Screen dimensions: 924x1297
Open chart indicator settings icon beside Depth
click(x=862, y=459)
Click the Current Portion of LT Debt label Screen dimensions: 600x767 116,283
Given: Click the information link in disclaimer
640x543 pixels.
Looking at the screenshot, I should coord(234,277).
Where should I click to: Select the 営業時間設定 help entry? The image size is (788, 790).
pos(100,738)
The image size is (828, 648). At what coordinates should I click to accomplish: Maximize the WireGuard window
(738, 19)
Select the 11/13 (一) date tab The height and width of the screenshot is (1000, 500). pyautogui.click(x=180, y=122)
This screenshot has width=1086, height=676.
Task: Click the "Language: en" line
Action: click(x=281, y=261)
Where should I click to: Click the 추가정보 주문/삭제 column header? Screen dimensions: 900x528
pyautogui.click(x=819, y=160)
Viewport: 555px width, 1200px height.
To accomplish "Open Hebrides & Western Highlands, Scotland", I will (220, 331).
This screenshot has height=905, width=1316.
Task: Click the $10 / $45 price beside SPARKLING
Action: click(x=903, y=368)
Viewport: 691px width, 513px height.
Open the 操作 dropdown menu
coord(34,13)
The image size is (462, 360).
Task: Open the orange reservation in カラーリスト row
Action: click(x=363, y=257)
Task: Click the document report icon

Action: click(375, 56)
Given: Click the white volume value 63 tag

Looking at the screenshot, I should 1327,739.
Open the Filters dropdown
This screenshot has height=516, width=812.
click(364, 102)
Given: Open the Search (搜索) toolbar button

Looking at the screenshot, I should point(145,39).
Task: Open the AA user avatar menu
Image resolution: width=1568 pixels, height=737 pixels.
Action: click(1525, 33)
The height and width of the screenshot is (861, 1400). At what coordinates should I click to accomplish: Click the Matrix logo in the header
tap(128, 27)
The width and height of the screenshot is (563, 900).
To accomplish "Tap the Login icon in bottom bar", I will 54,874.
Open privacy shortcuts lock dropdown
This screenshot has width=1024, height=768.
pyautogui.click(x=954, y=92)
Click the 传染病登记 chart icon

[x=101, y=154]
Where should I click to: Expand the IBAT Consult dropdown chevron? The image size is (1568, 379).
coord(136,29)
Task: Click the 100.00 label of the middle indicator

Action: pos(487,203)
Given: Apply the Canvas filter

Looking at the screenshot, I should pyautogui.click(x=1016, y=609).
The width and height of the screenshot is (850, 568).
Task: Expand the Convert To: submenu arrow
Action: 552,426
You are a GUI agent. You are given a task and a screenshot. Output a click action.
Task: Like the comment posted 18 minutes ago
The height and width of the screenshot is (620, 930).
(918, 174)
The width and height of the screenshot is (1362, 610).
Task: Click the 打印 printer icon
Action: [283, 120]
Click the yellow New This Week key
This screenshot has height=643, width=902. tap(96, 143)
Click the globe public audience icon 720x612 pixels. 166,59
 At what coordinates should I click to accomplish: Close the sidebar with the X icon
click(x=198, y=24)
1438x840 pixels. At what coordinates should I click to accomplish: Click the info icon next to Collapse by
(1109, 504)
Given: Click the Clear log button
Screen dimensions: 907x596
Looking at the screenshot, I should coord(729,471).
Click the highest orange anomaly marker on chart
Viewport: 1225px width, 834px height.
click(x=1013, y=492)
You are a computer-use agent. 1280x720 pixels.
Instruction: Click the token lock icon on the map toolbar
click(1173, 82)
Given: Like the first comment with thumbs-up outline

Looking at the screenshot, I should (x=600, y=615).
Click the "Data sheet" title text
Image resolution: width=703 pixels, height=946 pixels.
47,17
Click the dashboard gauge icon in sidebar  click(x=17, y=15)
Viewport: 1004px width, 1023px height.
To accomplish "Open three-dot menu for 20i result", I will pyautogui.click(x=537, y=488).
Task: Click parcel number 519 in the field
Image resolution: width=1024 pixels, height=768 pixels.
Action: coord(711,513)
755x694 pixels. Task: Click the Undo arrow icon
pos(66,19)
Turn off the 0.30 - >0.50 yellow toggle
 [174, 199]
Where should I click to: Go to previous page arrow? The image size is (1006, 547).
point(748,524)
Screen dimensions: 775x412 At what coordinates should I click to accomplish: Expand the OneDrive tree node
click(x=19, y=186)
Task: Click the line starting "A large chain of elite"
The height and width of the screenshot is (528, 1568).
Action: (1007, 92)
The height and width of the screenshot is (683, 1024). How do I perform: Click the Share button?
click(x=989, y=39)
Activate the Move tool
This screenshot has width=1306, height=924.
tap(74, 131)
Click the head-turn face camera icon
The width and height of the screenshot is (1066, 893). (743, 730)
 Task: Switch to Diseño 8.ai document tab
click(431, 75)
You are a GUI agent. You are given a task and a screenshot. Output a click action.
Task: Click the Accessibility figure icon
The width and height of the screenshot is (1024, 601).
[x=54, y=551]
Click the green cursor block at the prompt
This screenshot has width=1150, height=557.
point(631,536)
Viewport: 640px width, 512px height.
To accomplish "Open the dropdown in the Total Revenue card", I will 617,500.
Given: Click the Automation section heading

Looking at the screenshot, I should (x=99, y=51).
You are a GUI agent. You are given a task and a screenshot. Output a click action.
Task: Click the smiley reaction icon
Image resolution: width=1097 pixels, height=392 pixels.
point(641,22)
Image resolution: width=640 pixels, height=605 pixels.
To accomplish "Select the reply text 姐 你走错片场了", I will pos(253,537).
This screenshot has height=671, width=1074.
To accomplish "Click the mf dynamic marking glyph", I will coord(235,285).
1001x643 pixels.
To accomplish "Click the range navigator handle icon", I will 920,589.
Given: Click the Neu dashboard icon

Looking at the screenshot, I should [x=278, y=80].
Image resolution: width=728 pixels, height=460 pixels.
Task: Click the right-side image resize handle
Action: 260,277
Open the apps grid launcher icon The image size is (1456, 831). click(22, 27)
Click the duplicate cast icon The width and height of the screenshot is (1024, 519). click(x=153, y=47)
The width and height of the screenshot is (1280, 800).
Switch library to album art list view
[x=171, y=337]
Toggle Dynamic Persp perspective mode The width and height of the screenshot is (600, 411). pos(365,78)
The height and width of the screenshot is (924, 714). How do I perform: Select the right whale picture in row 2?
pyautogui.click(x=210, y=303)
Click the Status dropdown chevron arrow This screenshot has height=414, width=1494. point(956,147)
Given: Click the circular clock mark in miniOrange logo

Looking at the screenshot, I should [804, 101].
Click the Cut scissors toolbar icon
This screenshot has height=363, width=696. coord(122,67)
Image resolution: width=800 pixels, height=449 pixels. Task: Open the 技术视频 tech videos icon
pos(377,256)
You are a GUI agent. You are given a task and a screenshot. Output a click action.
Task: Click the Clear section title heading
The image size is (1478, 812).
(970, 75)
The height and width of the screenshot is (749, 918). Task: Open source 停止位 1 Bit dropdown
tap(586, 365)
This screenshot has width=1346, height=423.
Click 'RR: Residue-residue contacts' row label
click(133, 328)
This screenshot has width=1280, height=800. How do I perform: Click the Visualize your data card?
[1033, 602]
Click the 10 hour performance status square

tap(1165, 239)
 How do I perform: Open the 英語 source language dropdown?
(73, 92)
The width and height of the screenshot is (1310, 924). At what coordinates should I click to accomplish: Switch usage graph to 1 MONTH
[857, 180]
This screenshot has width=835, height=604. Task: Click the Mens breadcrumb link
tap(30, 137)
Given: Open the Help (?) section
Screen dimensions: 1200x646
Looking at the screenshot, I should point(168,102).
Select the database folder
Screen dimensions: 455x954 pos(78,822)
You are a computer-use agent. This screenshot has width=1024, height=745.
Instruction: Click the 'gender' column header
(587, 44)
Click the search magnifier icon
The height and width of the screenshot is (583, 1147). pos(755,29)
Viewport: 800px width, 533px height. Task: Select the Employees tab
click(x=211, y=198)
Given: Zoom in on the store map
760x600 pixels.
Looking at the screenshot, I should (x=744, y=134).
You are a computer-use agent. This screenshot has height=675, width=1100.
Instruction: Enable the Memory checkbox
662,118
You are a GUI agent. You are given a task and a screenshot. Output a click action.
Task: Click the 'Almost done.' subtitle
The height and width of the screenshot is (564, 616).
____
**What is expected:**
Your answer must be the line that contains "Select the database folder" and every line after it to the end of the records, reproduced exactly.

**Response area:**
Select the database folder
Screen dimensions: 455x954 pos(78,822)
You are a computer-use agent. This screenshot has width=1024, height=745.
Instruction: Click the 'gender' column header
(587, 44)
Click the search magnifier icon
The height and width of the screenshot is (583, 1147). pos(755,29)
Viewport: 800px width, 533px height. Task: Select the Employees tab
click(x=211, y=198)
Given: Zoom in on the store map
760x600 pixels.
Looking at the screenshot, I should (x=744, y=134).
You are a computer-use agent. This screenshot has height=675, width=1100.
Instruction: Enable the Memory checkbox
662,118
You are a GUI agent. You are given a task and a screenshot. Output a click action.
Task: Click the 'Almost done.' subtitle
The height and width of the screenshot is (564, 616).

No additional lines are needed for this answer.